**DIRECTIONS FOR THIS TASK:**
Keyword search on "computer": report each line of the records that contains it.

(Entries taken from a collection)

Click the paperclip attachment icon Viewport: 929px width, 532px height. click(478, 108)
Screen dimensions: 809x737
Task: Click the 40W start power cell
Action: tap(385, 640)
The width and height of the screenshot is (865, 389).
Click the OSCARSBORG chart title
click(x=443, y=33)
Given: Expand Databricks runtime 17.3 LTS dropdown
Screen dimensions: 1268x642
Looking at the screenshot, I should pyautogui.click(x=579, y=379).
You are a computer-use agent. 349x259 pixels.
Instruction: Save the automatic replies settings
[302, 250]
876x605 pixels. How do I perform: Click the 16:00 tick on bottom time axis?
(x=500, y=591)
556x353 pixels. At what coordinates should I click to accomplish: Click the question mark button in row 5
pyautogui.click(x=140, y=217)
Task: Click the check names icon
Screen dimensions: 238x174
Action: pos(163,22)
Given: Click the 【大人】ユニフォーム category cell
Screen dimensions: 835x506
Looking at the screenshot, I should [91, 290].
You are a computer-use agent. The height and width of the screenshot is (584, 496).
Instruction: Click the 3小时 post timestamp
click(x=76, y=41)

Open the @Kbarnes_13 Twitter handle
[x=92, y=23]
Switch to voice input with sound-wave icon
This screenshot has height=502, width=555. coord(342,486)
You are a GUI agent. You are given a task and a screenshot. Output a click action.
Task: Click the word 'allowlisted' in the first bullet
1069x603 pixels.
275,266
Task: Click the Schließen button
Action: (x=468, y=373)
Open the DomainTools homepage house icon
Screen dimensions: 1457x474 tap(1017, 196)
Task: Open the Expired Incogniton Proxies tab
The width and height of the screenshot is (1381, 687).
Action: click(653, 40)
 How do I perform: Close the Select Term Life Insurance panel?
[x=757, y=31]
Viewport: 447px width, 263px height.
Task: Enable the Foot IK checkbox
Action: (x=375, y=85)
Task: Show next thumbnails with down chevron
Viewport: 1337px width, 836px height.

**EXERCISE ANSWER:**
You are a computer-use agent. 349x259 pixels.
You are a computer-use agent. The height and width of the screenshot is (584, 496).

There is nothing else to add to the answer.